Cuando una segunda fuerza de la Policía Bahiana, de sesenta guardias, mejor armada que la primera, desembarcó del ferrocarril en Serrinha, algo había cambiado en la actitud de los lugareños para con los uniformados. Porque éstos, aunque conocían el desamor con que eran recibidos en los pueblos cuando subían a la caza de bandoleros, nunca, como esta vez, se hallaron tan ciertos de ser deliberadamente despistados. Las provisiones de los almacenes siempre se habían agotado, aun cuando ofrecieran pagarlas a buen precio y, pese a las altas primas, ningún rastreador de Serrinha los guió. Ni nadie supo esta vez darles el menor indicio sobre el paradero de la banda. Y los policías, mientras daban tumbos de Olhos d'Água a Pedra Alta, de Tracupá a Tiririca y de allí a Tucano y de allí a Caraiba y a Pontal y por fin de vuelta a Serrinha, y sólo encontraban, en los vaqueros, labriegos, artesanos y mujeres que sorprendían en el camino, miradas indolentes, negativas contritas, encogimiento de hombros, se sentían tratando de empuñar un espejismo. La banda no había pasado por allí, al moreno de hábito morado nadie lo había visto y ahora nadie recordaba que hubieran sido quemados unos edictos en Natuba ni sabido de un choque armado en Masseté. Al volver a la capital del Estado, indemnes, deprimidos, los guardias hicieron saber que la horda de fanáticos —al igual que tantas otras, fugazmente cristalizadas alrededor de una beata o de un predicador — se había seguramente disuelto y, a estas horas, asustados de sus propias fechorías, sus miembros estarían sin duda huyendo en direcciones distintas, acaso después de matar al jefecillo. ¿No había ocurrido así, tantas veces, en la región?

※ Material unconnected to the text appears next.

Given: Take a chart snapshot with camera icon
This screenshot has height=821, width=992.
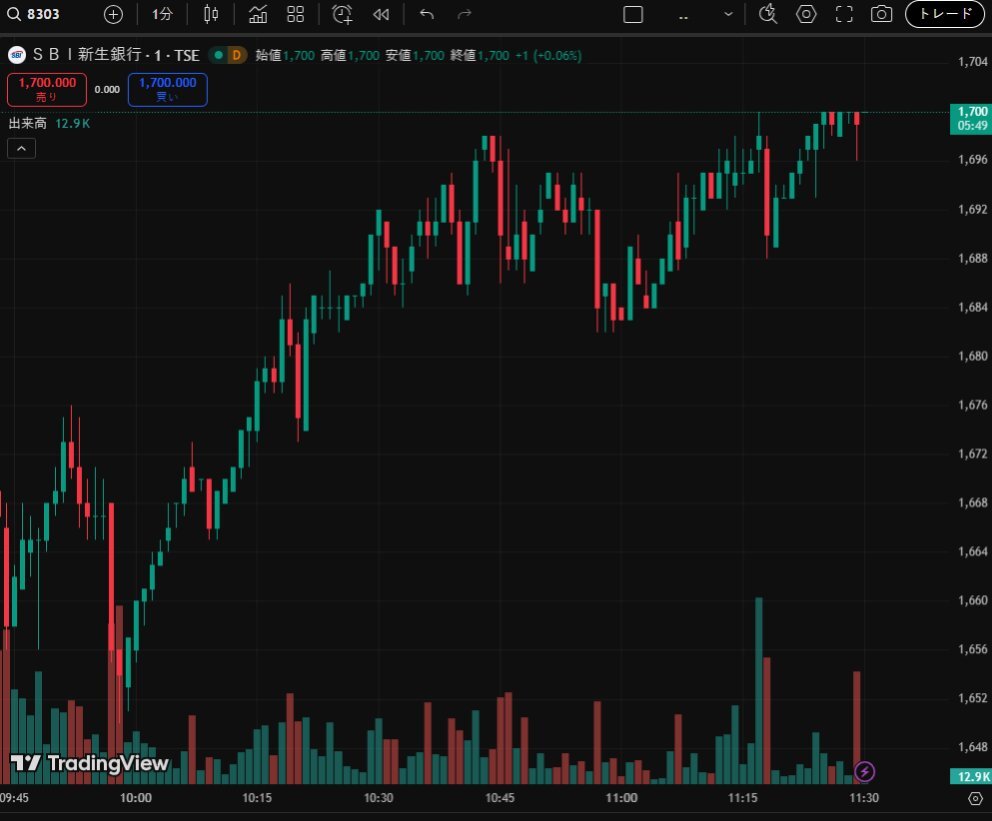Looking at the screenshot, I should 881,14.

Pero se equivocaban. Esta vez, aunque las apariencias repitieran viejas formas de la historia, todo sería distinto. Los penitentes se hallaban ahora más unidos y, en vez de victimar al santo después de la victoria de Masseté, que interpretaban como una señal venida de la altura, lo reverenciaban más. A la mañana siguiente del choque, los había despertado el Consejero, quien rezó toda la noche sobre las tumbas de los yagunzos muertos. Lo notaron muy triste. Les dijo que lo ocurrido la víspera era sin duda preludio de mayores violencias y les pidió que regresaran a sus casas, pues si continuaban con él, podían ir a la cárcel o morir como esos cinco hermanos que ahora estaban en presencia del Padre. Ninguno se movió. Pasó sus ojos sobre los cien, ciento cincuenta, doscientos desarrapados, que lo escuchaban inmersos todavía en las emociones de la víspera, y además de mirarlos pareció verlos. «Agradézcanle al Buen Jesús, les dijo con suavidad, pues parece que los ha elegido a ustedes para dar el ejemplo.»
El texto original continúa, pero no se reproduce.